In the issue brief, Sonia Canzater and Jeffrey S. Crowley of the O’Neill Institute for National and Global Health Law at Georgetown Law, explain how the path to systematically eliminating HCV can be achieved. Informed by a 2018 consultation with people with HIV and HCV, medical and non-medical providers, and federal and state policy and program staff, the policy researchers identify four priority actions:

  1. Comprehensive efforts to overcome financial, clinical, and other barriers to treatment
  2. Better metrics for tracking progress toward elimination
  3. Increased emphasis on re-screening of key populations
  4. Strengthened planning and commitment to HCV elimination in states, communities, and clinics

These recommendations work in tandem with actions the U.S. Department of Health and Human Services and the Health Resources and Services Administration are taking to respond to HCV among people living with HIV. This project is supported by a grant from Gilead Sciences, Inc. Gilead Sciences, Inc. has had no input into the development of or content of this policy brief.

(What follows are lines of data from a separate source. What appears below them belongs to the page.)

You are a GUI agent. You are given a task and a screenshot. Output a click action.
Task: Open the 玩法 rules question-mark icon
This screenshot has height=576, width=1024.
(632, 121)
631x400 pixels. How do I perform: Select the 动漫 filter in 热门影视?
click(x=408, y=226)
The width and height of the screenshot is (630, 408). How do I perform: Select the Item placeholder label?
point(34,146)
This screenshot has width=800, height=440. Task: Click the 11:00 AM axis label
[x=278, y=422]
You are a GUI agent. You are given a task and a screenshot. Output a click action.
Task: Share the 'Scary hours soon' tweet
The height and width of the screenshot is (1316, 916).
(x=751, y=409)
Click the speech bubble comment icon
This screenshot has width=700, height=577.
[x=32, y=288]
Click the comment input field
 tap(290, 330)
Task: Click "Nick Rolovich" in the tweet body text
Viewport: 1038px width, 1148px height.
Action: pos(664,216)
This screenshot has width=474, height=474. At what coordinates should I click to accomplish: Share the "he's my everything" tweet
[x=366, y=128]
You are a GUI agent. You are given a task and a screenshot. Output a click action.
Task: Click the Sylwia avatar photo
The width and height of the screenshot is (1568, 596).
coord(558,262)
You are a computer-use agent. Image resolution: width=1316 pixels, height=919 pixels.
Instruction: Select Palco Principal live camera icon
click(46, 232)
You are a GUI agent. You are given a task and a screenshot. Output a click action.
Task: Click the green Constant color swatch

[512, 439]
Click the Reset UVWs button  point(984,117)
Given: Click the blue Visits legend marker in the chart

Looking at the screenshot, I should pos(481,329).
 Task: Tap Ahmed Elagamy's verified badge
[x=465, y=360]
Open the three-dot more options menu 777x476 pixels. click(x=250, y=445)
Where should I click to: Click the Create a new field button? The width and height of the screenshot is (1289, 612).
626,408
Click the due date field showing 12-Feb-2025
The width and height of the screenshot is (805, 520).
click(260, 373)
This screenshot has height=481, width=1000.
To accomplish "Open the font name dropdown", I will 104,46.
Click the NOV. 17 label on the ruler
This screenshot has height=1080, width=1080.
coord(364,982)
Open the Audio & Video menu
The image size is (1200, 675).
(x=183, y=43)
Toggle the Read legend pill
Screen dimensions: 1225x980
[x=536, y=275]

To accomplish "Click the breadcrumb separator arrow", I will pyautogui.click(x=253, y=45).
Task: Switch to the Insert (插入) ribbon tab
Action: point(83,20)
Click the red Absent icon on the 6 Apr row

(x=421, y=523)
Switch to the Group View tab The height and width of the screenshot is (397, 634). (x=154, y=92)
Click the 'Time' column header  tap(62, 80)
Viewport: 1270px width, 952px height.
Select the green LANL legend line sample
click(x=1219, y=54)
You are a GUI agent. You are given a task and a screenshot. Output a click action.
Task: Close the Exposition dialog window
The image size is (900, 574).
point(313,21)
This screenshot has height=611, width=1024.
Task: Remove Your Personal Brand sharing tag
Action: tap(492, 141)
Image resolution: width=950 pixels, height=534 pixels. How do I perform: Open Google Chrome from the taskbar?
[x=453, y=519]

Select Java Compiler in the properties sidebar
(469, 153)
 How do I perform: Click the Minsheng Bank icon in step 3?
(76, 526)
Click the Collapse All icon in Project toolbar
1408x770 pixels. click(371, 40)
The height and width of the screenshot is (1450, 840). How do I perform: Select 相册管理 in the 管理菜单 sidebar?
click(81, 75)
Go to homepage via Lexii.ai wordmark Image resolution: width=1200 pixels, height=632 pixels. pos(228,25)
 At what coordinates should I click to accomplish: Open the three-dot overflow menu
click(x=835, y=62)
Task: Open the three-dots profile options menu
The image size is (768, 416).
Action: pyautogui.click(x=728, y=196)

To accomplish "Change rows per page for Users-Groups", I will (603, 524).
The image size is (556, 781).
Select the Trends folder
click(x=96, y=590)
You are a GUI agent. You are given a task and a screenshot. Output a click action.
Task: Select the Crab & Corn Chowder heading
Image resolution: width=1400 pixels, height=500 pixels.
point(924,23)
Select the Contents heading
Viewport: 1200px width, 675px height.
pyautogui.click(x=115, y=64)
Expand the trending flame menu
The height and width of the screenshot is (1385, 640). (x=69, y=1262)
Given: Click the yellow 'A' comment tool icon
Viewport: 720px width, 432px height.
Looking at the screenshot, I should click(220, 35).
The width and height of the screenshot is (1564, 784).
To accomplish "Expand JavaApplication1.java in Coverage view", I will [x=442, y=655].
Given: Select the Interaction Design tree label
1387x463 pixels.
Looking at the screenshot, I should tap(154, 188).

The O’Neill Institute for National and Global Health Law at Georgetown University Law Center is the premier center for health law, scholarship, and policy. Its mission is to contribute to a more powerful and deeper understanding of the multiple ways in which law can be used to improve the public’s health, using objective evidence as a measure. The O’Neill Institute seeks to advance scholarship, science, research, and teaching that will encourage key decision-makers in the public, private, and civil society to employ the law as a positive tool for enabling more people in the United States and throughout the world to lead healthier lives.